Bei einer heftigen Konfrontation mit der Polizei während eines Einsatzes am Sonntag (31.) sind insgesamt fünfundzwanzig Menschen getötet worden. Nach Angaben der Behörden planten mutmaßliche Mitglieder einer auf Banküberfälle spezialisierten Bande einen groß angelegten Raubüberfall in der Stadt Varginha, einer Stadt mit rund 136.000 Einwohnern im südöstlichen Bundesstaat Minas Gerais, als sie von Teams des Militärs und der Autobahnpolizei überrascht wurden. „Die Verdächtigen gerieten daraufhin in eine Konfrontation mit der Militärpolizei und erhielten die entsprechende Antwort“, so die Sprecherin der Militärpolizei, Hauptmann Layla Brunnela. Nach Angaben der Behörden handelt es sich um die größte Operation gegen den so genannten „Novo Cangaço“, die jemals im Land durchgeführt wurde und um eine der gewalttätigsten Polizeiaktionen, die in den letzten Jahren in dem lateinamerikanischen Staat verzeichnet wurden. „Wir werden hier keine Toten feiern“, aber „es war eine präzise Aktion unseres Geheimdienstes“, bekräftigte Brunnela.

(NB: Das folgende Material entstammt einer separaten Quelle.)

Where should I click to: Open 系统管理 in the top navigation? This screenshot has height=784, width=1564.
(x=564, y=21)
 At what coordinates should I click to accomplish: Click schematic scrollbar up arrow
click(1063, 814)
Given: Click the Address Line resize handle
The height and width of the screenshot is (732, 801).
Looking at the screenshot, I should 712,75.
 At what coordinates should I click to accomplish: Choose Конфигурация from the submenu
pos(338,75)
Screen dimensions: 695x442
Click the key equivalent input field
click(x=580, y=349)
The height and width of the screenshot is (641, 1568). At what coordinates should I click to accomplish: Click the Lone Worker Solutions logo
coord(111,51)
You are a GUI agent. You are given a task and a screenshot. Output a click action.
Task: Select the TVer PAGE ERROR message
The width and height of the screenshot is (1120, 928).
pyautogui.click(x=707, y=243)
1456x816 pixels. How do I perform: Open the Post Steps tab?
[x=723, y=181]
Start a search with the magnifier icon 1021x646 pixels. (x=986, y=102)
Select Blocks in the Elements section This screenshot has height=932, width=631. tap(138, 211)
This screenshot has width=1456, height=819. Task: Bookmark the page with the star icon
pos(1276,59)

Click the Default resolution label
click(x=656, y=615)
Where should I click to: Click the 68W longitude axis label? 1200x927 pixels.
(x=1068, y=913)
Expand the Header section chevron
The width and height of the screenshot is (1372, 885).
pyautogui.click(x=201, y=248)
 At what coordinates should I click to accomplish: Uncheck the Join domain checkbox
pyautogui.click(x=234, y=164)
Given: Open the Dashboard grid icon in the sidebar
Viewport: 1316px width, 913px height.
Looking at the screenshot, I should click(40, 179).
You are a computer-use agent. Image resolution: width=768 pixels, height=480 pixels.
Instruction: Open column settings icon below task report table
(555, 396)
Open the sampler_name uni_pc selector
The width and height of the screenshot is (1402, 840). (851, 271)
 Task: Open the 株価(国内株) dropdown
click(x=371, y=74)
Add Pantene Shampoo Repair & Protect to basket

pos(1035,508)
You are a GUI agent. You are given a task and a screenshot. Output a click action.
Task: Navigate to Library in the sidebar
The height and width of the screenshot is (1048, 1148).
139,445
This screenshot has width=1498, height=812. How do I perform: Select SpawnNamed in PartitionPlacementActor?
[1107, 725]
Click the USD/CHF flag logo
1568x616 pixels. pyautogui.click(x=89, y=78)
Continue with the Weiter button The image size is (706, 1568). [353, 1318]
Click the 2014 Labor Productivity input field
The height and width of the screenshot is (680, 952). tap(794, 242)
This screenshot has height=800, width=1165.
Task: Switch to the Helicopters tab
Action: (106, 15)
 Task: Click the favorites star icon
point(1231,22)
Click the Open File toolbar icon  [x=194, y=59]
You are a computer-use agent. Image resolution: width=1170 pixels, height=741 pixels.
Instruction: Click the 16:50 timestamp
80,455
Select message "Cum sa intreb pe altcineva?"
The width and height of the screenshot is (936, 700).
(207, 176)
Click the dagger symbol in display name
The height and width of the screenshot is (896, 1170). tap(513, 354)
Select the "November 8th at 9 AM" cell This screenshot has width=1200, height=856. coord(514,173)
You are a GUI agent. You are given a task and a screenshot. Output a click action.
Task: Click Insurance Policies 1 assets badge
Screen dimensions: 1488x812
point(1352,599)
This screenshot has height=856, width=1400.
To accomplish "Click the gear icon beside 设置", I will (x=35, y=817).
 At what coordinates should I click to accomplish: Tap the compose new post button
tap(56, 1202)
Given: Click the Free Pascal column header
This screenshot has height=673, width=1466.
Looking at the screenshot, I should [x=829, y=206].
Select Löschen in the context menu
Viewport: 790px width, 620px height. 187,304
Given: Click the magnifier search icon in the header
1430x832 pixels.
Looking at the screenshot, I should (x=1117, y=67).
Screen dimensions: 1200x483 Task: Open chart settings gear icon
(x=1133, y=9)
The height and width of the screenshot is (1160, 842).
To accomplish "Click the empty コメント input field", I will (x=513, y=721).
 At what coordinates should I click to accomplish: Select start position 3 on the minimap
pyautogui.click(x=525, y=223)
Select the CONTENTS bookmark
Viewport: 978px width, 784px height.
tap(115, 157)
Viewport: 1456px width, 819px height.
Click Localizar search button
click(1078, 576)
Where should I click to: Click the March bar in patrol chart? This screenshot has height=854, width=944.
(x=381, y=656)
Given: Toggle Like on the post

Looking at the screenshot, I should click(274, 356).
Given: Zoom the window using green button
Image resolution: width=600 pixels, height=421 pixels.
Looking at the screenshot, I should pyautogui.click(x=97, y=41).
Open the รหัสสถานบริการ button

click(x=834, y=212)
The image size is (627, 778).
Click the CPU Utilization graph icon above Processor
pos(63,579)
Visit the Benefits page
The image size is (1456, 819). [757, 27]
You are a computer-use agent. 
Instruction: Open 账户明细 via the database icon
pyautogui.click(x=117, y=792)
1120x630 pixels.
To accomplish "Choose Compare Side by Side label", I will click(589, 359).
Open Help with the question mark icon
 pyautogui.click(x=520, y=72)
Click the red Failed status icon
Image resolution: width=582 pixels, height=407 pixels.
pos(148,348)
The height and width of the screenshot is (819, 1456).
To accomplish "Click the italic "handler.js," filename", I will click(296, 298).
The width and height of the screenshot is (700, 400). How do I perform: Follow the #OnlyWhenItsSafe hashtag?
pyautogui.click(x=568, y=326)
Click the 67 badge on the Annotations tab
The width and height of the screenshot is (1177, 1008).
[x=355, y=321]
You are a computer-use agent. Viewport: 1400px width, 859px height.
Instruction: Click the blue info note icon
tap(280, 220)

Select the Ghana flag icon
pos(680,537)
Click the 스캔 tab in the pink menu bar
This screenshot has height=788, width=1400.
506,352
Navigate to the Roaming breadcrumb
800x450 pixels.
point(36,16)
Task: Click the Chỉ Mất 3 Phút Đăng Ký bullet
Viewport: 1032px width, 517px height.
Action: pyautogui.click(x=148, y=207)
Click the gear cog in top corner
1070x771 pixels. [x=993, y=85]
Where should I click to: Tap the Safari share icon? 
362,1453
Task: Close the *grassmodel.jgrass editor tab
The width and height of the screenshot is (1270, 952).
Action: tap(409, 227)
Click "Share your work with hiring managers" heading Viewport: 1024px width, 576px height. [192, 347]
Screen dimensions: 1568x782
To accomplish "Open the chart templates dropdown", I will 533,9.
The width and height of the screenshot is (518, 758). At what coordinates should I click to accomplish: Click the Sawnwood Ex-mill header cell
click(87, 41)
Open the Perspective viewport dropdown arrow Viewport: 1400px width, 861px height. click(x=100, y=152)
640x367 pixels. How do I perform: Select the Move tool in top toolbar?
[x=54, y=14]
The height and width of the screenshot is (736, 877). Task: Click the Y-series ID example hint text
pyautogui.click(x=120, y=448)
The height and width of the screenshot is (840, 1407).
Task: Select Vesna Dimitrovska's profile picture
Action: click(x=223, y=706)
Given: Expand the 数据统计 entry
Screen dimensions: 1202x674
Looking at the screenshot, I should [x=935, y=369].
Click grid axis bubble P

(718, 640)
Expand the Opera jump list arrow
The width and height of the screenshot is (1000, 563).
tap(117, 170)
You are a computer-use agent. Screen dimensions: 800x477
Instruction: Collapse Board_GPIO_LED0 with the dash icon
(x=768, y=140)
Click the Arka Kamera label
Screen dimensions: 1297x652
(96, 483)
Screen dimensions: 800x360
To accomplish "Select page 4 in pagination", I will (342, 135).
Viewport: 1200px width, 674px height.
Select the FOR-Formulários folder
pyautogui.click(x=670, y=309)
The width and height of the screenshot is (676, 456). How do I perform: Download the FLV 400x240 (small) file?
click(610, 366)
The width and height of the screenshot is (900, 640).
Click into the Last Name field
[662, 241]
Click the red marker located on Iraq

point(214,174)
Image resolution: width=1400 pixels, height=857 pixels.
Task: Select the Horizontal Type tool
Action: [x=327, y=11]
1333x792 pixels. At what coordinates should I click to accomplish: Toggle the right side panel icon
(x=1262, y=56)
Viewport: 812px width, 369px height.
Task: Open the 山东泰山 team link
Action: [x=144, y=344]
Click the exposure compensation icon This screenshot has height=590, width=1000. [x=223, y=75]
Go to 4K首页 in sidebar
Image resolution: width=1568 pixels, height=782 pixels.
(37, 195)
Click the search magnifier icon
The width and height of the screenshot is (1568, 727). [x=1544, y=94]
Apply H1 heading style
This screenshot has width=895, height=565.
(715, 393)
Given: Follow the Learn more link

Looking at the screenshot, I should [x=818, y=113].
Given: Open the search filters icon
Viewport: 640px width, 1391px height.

Wie die Behörden mitteilten, kam es in den frühen Morgenstunden des Sonntags zu schweren Schießereien, als Beamte zwei Farmen in Varginha, etwa 580 Kilometer von der Hauptstadt Belo Horizonte entfernt, stürmten, nachdem sie „verdächtige Bewegungen“ auf den Grundstücken festgestellt hatten. Auf der ersten Farm wurden achtzehn Verdächtige getötet, während sieben weitere bei der Aktion auf der zweiten Farm ums Leben gekommen sind. Bei der Aktion wurden weder Polizisten noch Zivilisten verletzt. Die Behörden beschlagnahmten bei der Operation ein „wahres Waffenarsenal“ und auf den veröffentlichten Videos sind die schweren Waffen zu sehen, darunter Gewehre, Maschinengewehre Kaliber 50, Sprengstoff und kugelsichere Westen sowie mehrere gestohlene Fahrzeuge.
Der Einsatz vom Sonntag gilt bereits jetzt als einer der tödlichsten Polizeieinsätze in Brasilien, einem Land, in dem die Zahl der Todesfälle durch Sicherheitskräfte im Jahr 2020, mitten in der Coronavirus-Pandemie, einen Rekordwert erreichte. Laut dem brasilianischen Jahrbuch für öffentliche Sicherheit sind im vergangenen Jahr 6.416 Menschen durch Sicherheitskräfte ums Leben gekommen, so viele wie noch nie seit Beginn der historischen Aufzeichnungen im Jahr 2013. Die Zahl könnte noch höher sein, wenn die Justiz nicht eingegriffen hätte, um Einsätze in einigen Regionen des Landes zu stoppen, wie in Rio de Janeiro, wo eine blutige Aktion im vergangenen Mai achtundzwanzig Menschen das Leben kostete und zum größten Polizeimassaker in der Geschichte der Stadt wurde.
Trotz der von Menschenrechtsorganisationen erhobenen Vorwürfe über Gewaltanwendung feierte der Gouverneur von Minas Gerais, Romeu Zema, die Varginha-Operation und gratulierte den Beteiligten. „Herzlichen Glückwunsch an die beteiligten Helden! Wir arbeiten daran, dass Minas der sicherste Bundesstaat des Landes bleibt“, schrieb er in seinen sozialen Netzwerken. Die filmreifen Raubüberfälle des „Novo Cangaço“, dessen Name sich auf die Banditenbewegung bezieht, die Ende des 19. und Anfang des 20. Jahrhunderts die Kontrolle über die Gebiete im Nordosten des Landes erlangte, kommen in kleinen und mittelgroßen Städten Brasiliens immer häufiger vor. Bei ihren Aktionen ist eine große Gruppe von Kriminellen in der Regel bis an die Zähne bewaffnet und Schüsse, Sprengstoff und Geiseln, die als menschliche Schutzschilde an Autos gefesselt sind, gehören zu ihrem Modus Operandi.
Sie wählen auch Kleinstädte, weil dort die Polizeikräfte reduziert sind und beginnen ihre Angriffe oft mit der Ausschaltung der örtlichen Polizeistationen. Die jüngste Aktion dieser Art ereignete sich am 30. August, als mindestens fünfundzwanzig Kriminelle zwei Banken in die Luft sprengten und die Stadt Araçatuba im Landesinneren von São Paulo mit einem Raubüberfall terrorisierten, bei dem drei Menschen starben.